### Texte à lire
........

Pas un paradis fiscal
« Lorsque l’on s’est aperçus que de nombreux entrepreneurs étaient intéressés par l’e-Residency, on a également recentré notre communication sur la dimension business du programme », ajoute Arnaud Castaignet. Aujourd’hui, le programme se vante d’être une porte d’entrée sur le marché européen, particulièrement intéressant pour les entrepreneurs étrangers qui souhaitent implanter une entreprise en Estonie, voire y faire travailler des salariés estoniens. « En devenant e-resident, on acquiert le droit de s’installer en Estonie, lancer une entreprise, profiter d’un réseau professionnel… », égrène-t-il. « On gagne énormément de temps à pouvoir faire tout cela en ligne », se félicite-t-on chez Pareto Design.
On sait également la fiscalité estonienne avantageuse. Alors, le pays ne risque-t-il pas de se transformer en paradis fiscal ? « Dans les faits, la majorité des entreprises lancées en Estonie via ce programme créent de la valeur ailleurs, et donc, payent leurs taxes ailleurs », explique Arnaud Castaignet. Car si l’Estonie est un pays dans lequel la création d’entreprise est facilitée, elle n’est pas à proprement parler un paradis fiscal comme le Panama ou le Luxembourg puisqu’il n’y a pas de secret bancaire et que les revenus demeurent imposables au niveau des dividendes perçues. En fait, l’Estonie n’est un moyen pour les start-up d’échapper à l’impôt que si celles-ci réinvestissent leurs profits dans leur croissance – et non en actionnariat.
En attendant, la dématérialisation de l’e-Residency s’arrête là où commencent la sécurité et la fiscalité. Car être e-resident n’offre ni résidence fiscale, ni droit d’habiter en Estonie. Aussi, pour valider son statut de e-resident, il faut venir chercher sa carte en personne et laisser ses empreintes digitales (en Estonie ou dans les ambassades habilitées à la délivrer), après que l’administration estonienne a bien vérifié vos identité et casier judiciaire – une procédure qui prend en général entre 2 et 4 semaines, le temps de s’assurer que le candidat n’est pas impliqué dans des affaires de terrorisme ou encore de blanchiment d’argent. Pour ensuite créer une entreprise, il est aussi nécessaire d’avoir une adresse postale, d’où le recours à des fournisseurs d’accès locaux qui se chargent d’héberger votre boîte aux lettres, entre autres services administratifs. Quant au reste, tout peut se gérer à distance : banque en ligne, signature électronique, impôts et taxes à régler sur Internet…
« Pour le moment, nous nous sommes surtout retrouvés à travailler avec des acteurs économiques. Mais à terme, l’idée est aussi que e-Residency profite à des programmes universitaires et des associations », analyse Arnaud Castaignet, pour qui les innovations appliquées au business sont un premier levier qui peut infuser le reste de la société.

........

### Données fournies
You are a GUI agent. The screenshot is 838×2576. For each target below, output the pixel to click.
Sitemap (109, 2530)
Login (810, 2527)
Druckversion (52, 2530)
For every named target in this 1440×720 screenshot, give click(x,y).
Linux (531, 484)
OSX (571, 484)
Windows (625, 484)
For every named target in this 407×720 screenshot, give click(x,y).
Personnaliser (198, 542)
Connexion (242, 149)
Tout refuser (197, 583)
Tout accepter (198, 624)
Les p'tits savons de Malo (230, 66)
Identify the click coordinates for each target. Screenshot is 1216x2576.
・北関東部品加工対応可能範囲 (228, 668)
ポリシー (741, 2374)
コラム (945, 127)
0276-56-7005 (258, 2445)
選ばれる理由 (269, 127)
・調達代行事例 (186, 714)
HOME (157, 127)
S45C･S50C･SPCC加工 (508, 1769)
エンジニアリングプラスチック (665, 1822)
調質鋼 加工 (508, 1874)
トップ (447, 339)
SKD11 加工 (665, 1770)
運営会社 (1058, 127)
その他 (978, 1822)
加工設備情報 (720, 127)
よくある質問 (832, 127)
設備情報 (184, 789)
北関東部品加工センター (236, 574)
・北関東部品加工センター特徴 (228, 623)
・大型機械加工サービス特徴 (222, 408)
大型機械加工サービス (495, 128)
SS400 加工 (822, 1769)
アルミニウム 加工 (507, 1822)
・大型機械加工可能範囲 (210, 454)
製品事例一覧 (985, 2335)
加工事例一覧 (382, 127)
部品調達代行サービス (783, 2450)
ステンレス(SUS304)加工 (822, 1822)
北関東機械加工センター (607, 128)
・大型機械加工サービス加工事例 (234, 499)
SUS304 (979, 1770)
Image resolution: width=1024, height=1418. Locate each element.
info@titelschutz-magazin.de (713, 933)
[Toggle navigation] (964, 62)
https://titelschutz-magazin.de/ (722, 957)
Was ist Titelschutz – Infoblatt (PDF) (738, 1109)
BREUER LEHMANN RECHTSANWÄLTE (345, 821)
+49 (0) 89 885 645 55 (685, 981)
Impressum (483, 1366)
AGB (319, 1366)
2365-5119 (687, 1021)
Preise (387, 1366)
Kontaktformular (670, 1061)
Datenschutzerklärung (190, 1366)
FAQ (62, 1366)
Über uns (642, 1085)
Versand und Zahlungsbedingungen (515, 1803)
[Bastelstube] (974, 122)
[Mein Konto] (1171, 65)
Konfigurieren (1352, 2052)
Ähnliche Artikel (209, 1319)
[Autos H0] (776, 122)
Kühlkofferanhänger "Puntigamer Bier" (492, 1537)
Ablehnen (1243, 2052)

........

### Consigne A
D'après le texte sur l'e-Residency estonienne, combien de temps prend en général la vérification de l'identité et du casier judiciaire d'un candidat ?
### Consigne B
Poursuivez le texte sur l'e-Residency estonienne en reprenant juste après sa dernière phrase.

### Réponse A
En général entre 2 et 4 semaines.

### Réponse B
Prochaine étape : des crypto-jetons estoniens
E-Residency ne compte pas s’arrêter en si bon chemin. « On veut aussi parier sur le fait que le financement des politiques publiques va évoluer dans le futur », explique-t-il. Pour l’heure, lorsqu’un État veut investir, il peut utiliser les impôts, la dette publique ou les emprunts d’État. Or, « le problème avec les emprunts d’État, c’est que les intérêts des investisseurs peuvent être différents de ceux d’un pays. On l’a vu pour la crise grecque : certains acteurs économiques ont pu voir un intérêt à ce que le pays aille mal, si ça leur apporte plus de rendements », détaille-t-il. Si on ajoute à cela le fait que beaucoup d’e-residents sont désireux de parier sur l’Estonie sans passer par l’achat d’une entreprise ou d’un bien immobilier mais directement en misant sur la réussite du pays, « l’ICO (Initial Coin Offering, nouveau mode de financement basé sur la cryptomonnaie et le crowdfunding) devient un moyen intéressant de lever des millions sans passer par les marchés », poursuit Arnaud Castaignet.